I wanted to sync the data in the Redis database with the SSH attempts to a SQL database. However, the information stored in Redis was sparse, the log files contained more information so I against it. I would send the new logs to Postgres, this took 30 lines of python code:

import redis
import psycopg2

move_data_2_postgres():
  total_hackers = r.zcard("hackers")
  logger.info(f"Total hackers: {total_hackers}")
  for i in range(0,total_hackers, 10000):
      logger.info(f"Processing hackers {i} to {i + 10000}")
      pipeline = r.pipeline()
      for hacker in r.zrange("hackers", i, i + 10000):
          pipeline.get(hacker)
      results = pipeline.execute()
      hackers = [json.loads(result) for result in results]
      for hacker in hackers:
          hacker["time"] = pd.to_datetime(hacker["time"], unit="s")
      hackers = pd.DataFrame(hackers)
      logger.info(f"Read {hackers.shape[0]} rows from hackers table")
      num_rows = hackers.to_sql(
          "ssh_failed",
          engine,
          if_exists="append",
          index=False,
          chunksize=10000,
          method="multi",
      )

Nginx Logs

The main purpose of monitoring NGINX logs was to see malicious traffic and see how many visitors I get!

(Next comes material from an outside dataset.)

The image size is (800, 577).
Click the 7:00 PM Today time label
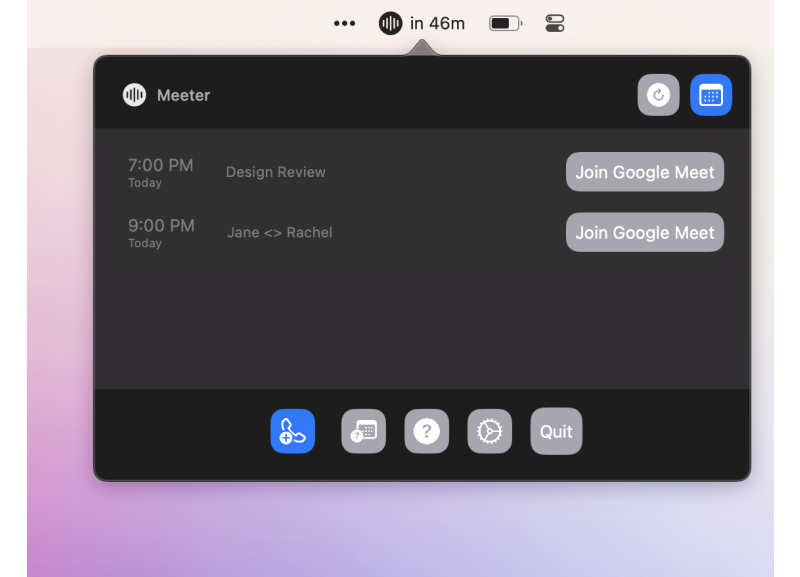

This process could be broken down into 3 main steps:

Find the NGINX logs
Process them into PostgreSQL
Visualize the data

Where the hell are the NGINX logs?

These logs are stored at /var/log/nginx/access.log. Let’s get a stream of the IP’s coming in:

tail -Fn0 /var/log/nginx/access.log | grep --line-buffered -o '[0-9]\{1,3\}\.[0-9]\{1,3\}\.[0-9]\{1,3\}\.[0-9]\{1,3\}'

Let use Rsyslog to send NGINX logs directly to PostgreSQL as Rsyslog has a Postgres module but not a Redis one.

In hindsight, this makes sense since using Redis to store logs is a horrible idea!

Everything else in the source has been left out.